Lo habitual es escuchar algo como:
«Tienes que probar su chuletón.»
O:
«Su pizza es increíble.»
Los clientes no recuerdan cuántos platos hay en el menú.
Recuerdan el plato que hace único al restaurante.
Ese plato estrella puede convertirse en la principal razón por la que vuelven.
Reducir el menú puede aumentar las ganancias
Cuando un restaurante analiza sus ventas, suele descubrir un patrón muy común.
Un pequeño grupo de platos genera la mayor parte de los ingresos.
Mientras tanto, muchos otros apenas se venden.
Estos platos poco populares:
- Ocupan espacio en el almacén.
- Generan desperdicio.
- Complican el trabajo de la cocina.
Eliminar los platos con baja demanda suele mejorar tanto la eficiencia como la rentabilidad.
Con los menús QR, la simplicidad es aún más importante
Cada vez más restaurantes utilizan menús digitales mediante códigos QR.
Sin embargo, la pantalla de un teléfono móvil es mucho más pequeña que una carta impresa.
Si el menú es demasiado largo, el cliente tendrá que desplazarse constantemente para encontrar lo que busca.
Un menú QR organizado por categorías, con un número razonable de platos y fotografías claras, facilita el proceso de pedido y aumenta las posibilidades de vender más.
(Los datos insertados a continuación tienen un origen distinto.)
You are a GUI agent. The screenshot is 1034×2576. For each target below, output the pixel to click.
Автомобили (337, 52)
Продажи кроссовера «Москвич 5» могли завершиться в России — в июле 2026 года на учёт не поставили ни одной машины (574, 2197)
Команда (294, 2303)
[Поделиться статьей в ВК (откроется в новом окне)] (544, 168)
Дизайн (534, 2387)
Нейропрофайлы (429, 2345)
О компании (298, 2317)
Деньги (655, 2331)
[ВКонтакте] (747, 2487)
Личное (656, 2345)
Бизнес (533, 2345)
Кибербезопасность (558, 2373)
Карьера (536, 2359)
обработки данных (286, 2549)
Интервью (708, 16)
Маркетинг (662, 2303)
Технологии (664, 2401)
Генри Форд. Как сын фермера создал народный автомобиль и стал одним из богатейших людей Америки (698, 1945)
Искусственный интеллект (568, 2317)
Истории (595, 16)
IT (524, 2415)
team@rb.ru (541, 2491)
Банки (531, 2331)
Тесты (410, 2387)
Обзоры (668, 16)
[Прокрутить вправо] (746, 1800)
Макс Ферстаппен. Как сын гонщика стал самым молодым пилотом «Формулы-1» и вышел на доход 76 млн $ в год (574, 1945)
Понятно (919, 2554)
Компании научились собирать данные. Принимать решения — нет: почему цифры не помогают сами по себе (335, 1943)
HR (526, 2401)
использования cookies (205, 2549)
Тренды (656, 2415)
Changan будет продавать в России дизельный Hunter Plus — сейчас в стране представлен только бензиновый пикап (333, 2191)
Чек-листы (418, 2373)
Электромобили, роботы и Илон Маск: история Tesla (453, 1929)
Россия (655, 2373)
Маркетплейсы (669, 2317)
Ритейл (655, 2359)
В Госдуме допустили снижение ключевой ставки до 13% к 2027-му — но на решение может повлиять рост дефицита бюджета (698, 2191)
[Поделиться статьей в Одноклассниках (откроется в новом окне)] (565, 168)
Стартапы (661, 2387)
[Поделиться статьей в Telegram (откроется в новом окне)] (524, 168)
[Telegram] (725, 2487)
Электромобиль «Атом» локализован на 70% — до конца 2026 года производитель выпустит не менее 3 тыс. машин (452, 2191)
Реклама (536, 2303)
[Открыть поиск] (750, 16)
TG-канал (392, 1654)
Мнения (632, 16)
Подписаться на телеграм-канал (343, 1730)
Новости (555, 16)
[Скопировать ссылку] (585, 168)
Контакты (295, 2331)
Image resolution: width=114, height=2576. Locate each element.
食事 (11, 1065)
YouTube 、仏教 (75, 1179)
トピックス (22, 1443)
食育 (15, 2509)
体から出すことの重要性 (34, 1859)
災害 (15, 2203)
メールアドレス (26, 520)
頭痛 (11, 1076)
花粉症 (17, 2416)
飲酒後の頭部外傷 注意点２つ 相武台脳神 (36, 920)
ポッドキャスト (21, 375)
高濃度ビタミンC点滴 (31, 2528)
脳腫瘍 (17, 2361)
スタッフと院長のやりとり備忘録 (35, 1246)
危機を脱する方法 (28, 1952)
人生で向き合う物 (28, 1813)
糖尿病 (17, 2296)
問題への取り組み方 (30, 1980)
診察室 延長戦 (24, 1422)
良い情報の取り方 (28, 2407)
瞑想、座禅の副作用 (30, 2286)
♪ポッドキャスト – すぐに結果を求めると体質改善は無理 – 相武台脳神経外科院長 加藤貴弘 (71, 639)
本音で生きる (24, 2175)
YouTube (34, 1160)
Revisa tu menú cada tres o seis meses
Un menú nunca debería permanecer igual durante años.
Cada cierto tiempo conviene hacerse preguntas como:
- ¿Qué platos se venden más?
- ¿Cuáles generan mayor margen de beneficio?
- ¿Qué platos casi nadie pide?
- ¿Hay ingredientes que solo se utilizan en un único plato?
- ¿Es posible reemplazar algunos platos por opciones más atractivas?
Pequeñas mejoras realizadas de forma constante pueden marcar una gran diferencia a largo plazo.
Conclusión
Los restaurantes más exitosos no son los que tienen el menú más largo.
Son los que tienen el menú mejor diseñado.
Reducir el número de platos no significa ofrecer menos opciones al cliente.